+++ Supplied passage
Esan Central Local Government Area is a Local Government Area of Edo State, Nigeria. Its administrative headquarters is located in the town of Irrua.

The postal code of the area is 310.
It has an area of 253 km² and a population density of 545.1/km² [2016]

Towns and Villages 
Irrua, Ewu, Adenu, Ugbalo, Ibore, (Unia comprises Ibore, Atuagbo and Ugboha) Unogbo, Opoji, Idumoza, Ugbegun, Imokano, Afuogbo, Okharomi, Equare, Atuagbo Ujabhole, Ibhiolulu, Udomi, Afuda, Idumoza, Ohe, Idumoghodor, Ehenwen, Idoa, Uzokholo, Ehanlen, Eko, Ekori, Eko, Iduwele, Ugbokhare, Ekilor to name a few.

Economic Mainstays 
Commerce, Cottage industry, Agriculture, Furniture Making, Wood processing

Tourist Centers / Attractions 
Lake Obiemen, Obiemen Shrine, Ogirrua's Palace and Ugbalo spring.

Natural Resources  
Kaolin, Clay and Timber

Major Agricultural Products 
Yam, Tomatoes, Rice, Pineapple, Kola nuts, Rubber, Oil palm, Cassava and Oranges.
++++++
+++ Listed entries
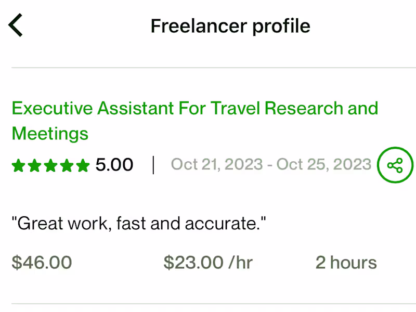This screenshot has width=416, height=312.
Task: Click the first green rating star
Action: click(19, 166)
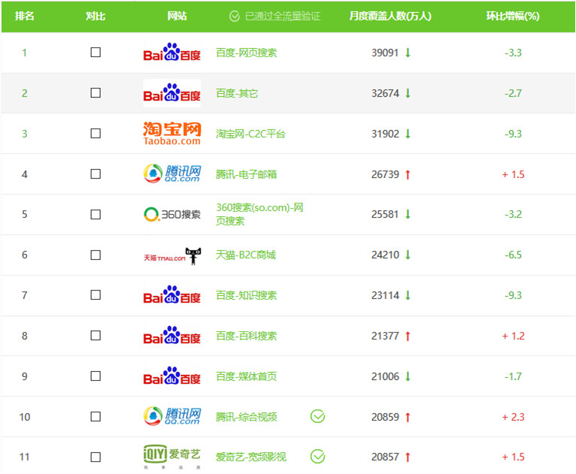The height and width of the screenshot is (474, 576).
Task: Click the Taobao.com logo
Action: click(x=172, y=134)
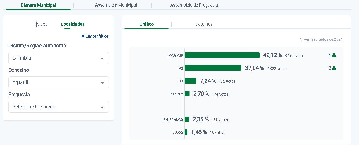This screenshot has width=359, height=145.
Task: Switch to the Assembleia de Freguesia tab
Action: pyautogui.click(x=194, y=5)
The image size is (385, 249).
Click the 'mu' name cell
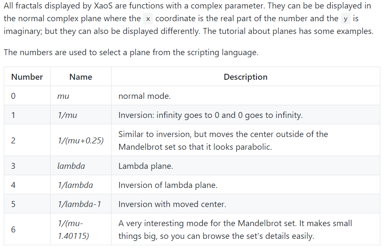[81, 96]
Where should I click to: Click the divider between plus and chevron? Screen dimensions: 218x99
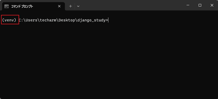point(75,6)
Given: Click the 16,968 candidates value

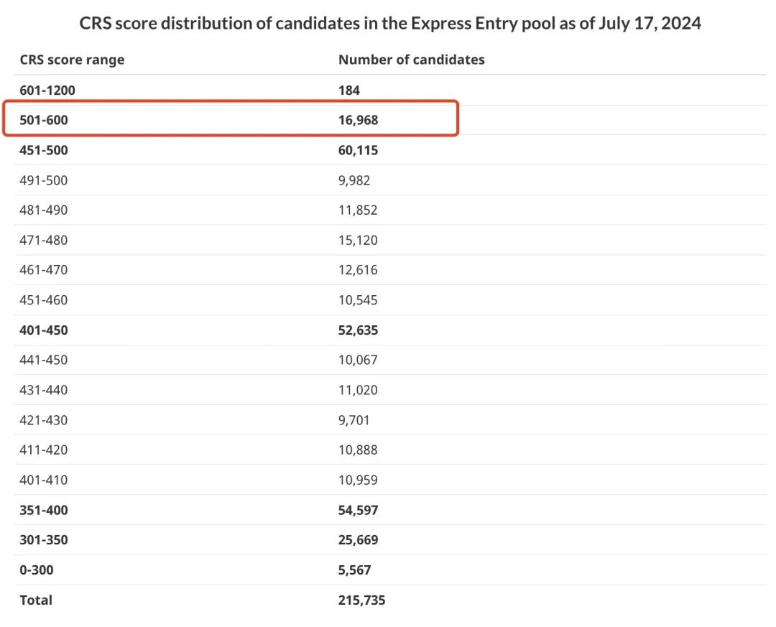Looking at the screenshot, I should [x=358, y=121].
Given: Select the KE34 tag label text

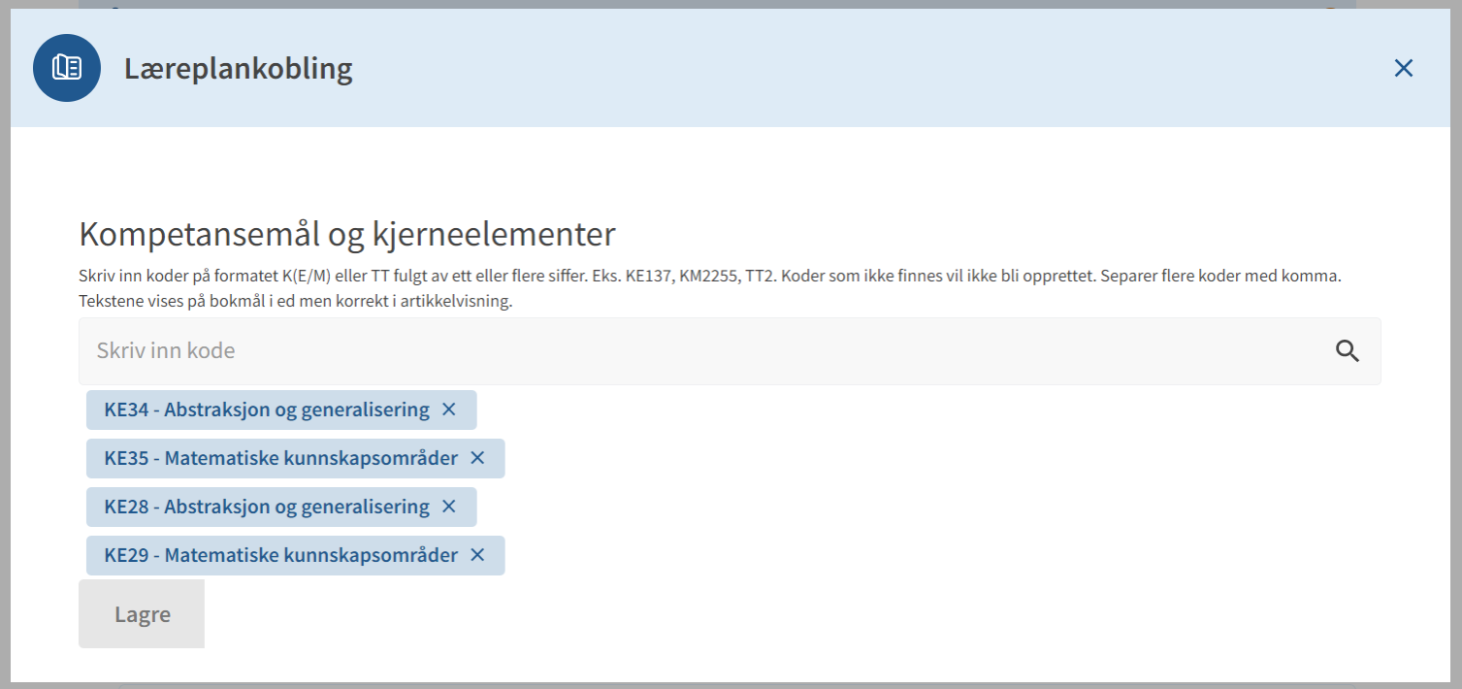Looking at the screenshot, I should point(267,410).
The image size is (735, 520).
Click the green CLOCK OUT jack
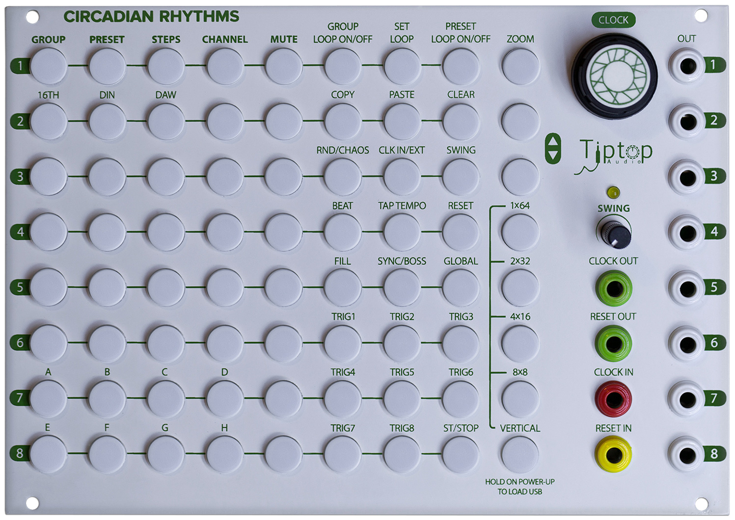click(613, 288)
++++++
Questions to answer:
• A. According to the Esan Central passage, in which town is the area's administrative headquarters located?
• B. In the Esan Central passage, explain what the note in parentheses in the towns and villages list says about Unia.
• C. Please write out the Esan Central passage, beginning at the words "The postal code" and stopping after "name a few.".

Results by task:
• A. Irrua

• B. The note says that Unia is made up of three places: Ibore, Atuagbo and Ugboha.

• C.
The postal code of the area is 310.
It has an area of 253 km² and a population density of 545.1/km² [2016]

Towns and Villages 
Irrua, Ewu, Adenu, Ugbalo, Ibore, (Unia comprises Ibore, Atuagbo and Ugboha) Unogbo, Opoji, Idumoza, Ugbegun, Imokano, Afuogbo, Okharomi, Equare, Atuagbo Ujabhole, Ibhiolulu, Udomi, Afuda, Idumoza, Ohe, Idumoghodor, Ehenwen, Idoa, Uzokholo, Ehanlen, Eko, Ekori, Eko, Iduwele, Ugbokhare, Ekilor to name a few.